▶ Your task
Wherever the listing has a line with the string "width", copy that line out.

——————————

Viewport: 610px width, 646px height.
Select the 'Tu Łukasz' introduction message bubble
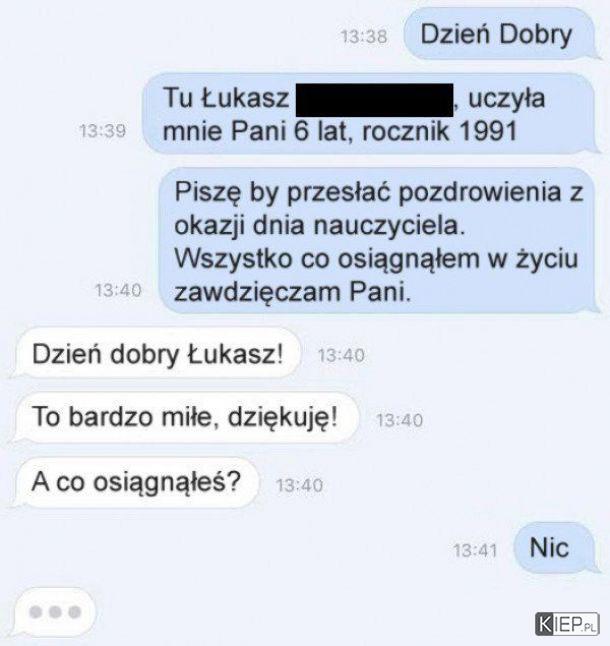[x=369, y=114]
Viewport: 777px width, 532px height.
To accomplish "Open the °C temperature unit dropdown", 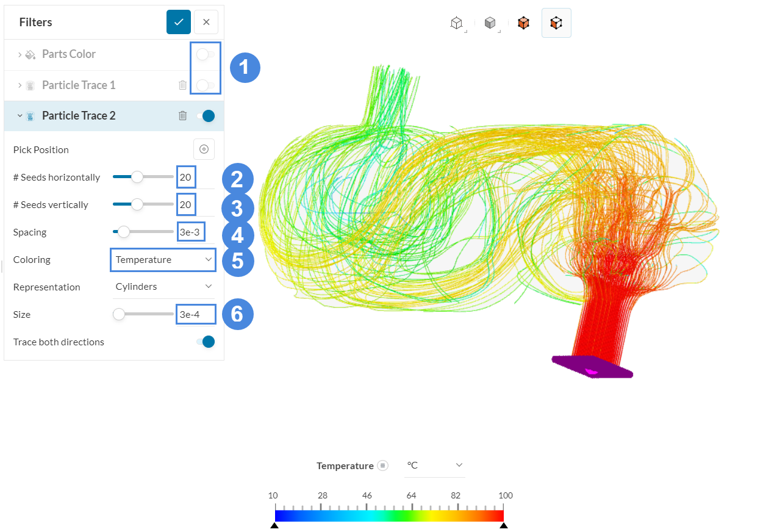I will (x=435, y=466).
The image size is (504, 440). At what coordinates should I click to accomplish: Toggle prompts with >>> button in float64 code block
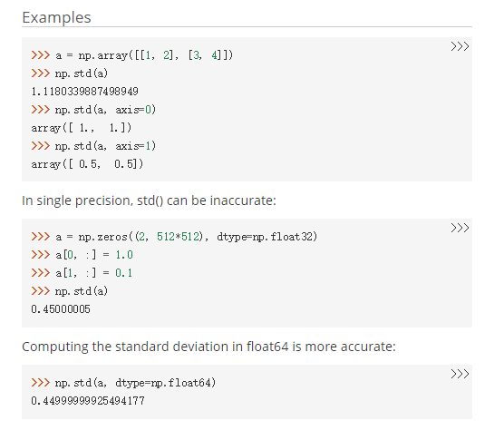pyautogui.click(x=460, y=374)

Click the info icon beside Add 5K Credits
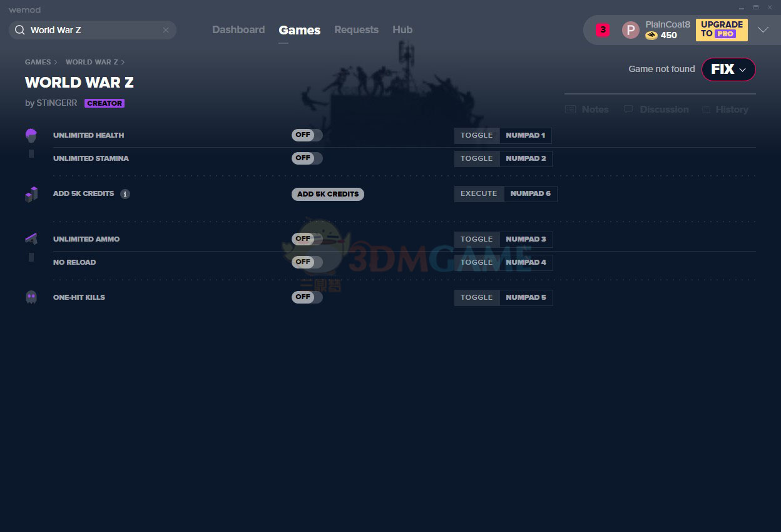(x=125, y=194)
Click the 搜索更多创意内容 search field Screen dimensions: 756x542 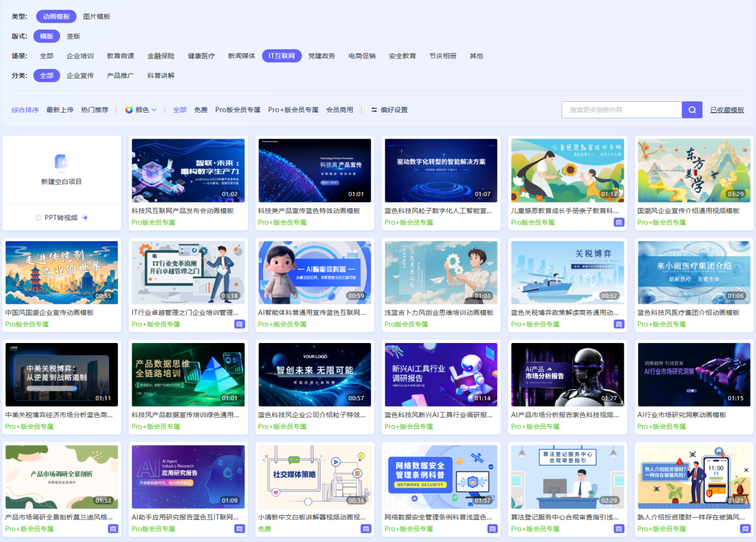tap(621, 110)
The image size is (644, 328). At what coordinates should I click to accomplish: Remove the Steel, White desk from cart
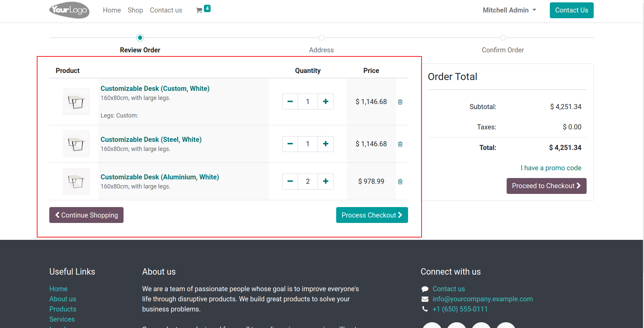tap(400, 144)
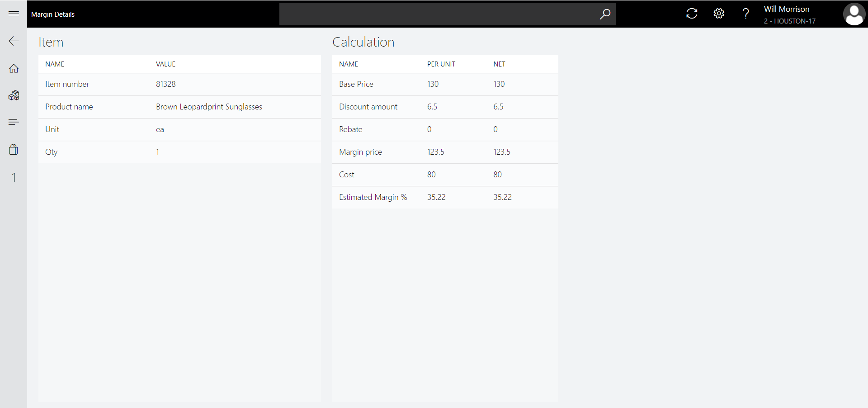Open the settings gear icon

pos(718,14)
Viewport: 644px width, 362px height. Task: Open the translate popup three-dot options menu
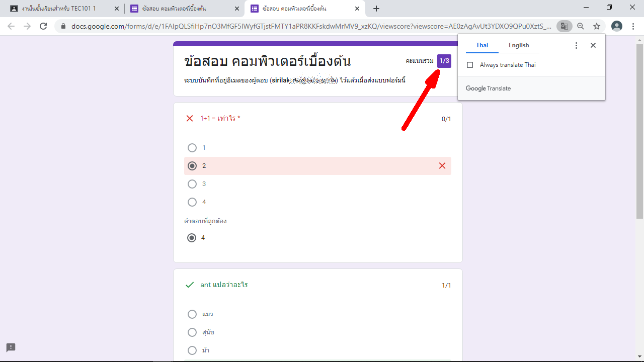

——————————

▶ Exercise result
Viewport: 610px width, 646px height.
Viewport: 777px width, 532px height.
Viewport: 644px width, 362px height. Task: Open the translate popup three-dot options menu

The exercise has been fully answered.